PROBLEM LINKS:
Author: Animesh Fatehpuria
Testers: Rajat De Sumit Shyamsukha
Editorialist: Animesh Fatehpuria
DIFFICULTY:
EASY
PREREQUISITES:
Factorization,Greedy
PROBLEM:
Given a Number N print the smallest possible number X such that product of digits of X is equal to N.
If no such number exists, print -1.
EXPLANATION:
For a given N, The two cases to be considered are:
Case 1: N < 10 : When N is smaller than 10, the output is always N+10. For example for N = 6, output is 16. For N = 8, output is 18.
Case 2: N >= 10 : Find all factors of N which are between 2 and 9 (both inclusive).
The main idea is to start searching from 9 and move towards 2 so that the number of digits in the result are minimized. For Example 9 is preferred over 33 and 8 is preferred over 24.
The Idea is to store all found factors in an array.
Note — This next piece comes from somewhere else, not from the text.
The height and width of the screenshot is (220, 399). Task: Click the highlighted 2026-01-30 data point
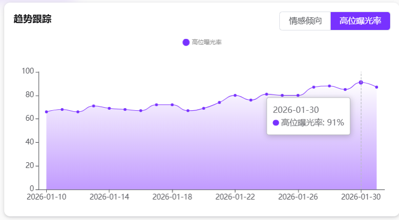[x=361, y=82]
The array would contain digits in decreasing order, so finally print the array in reverse order.
Here is the PseudoCode :
// We Start with 9 and try every possible digit
for (i=9; i>1; i–)
{
// If current digit divides N, then store all occurrences of current digit in Array
while (N%i==0)
{
Divide N by i
Store i in Array
}
}
// If N could not be broken in form of digits (prime factors of N are greater than 9)
if(N> 10)
{
print -1
}
else
{
Print Array in ReverseOrder
}
For 30 Points : If you don’t use Arrays and try to build the number or Brute-Force using a for Loop from 1 to N, you fail for cases when N<=10^16 .
For 100 Points: The above logic applies.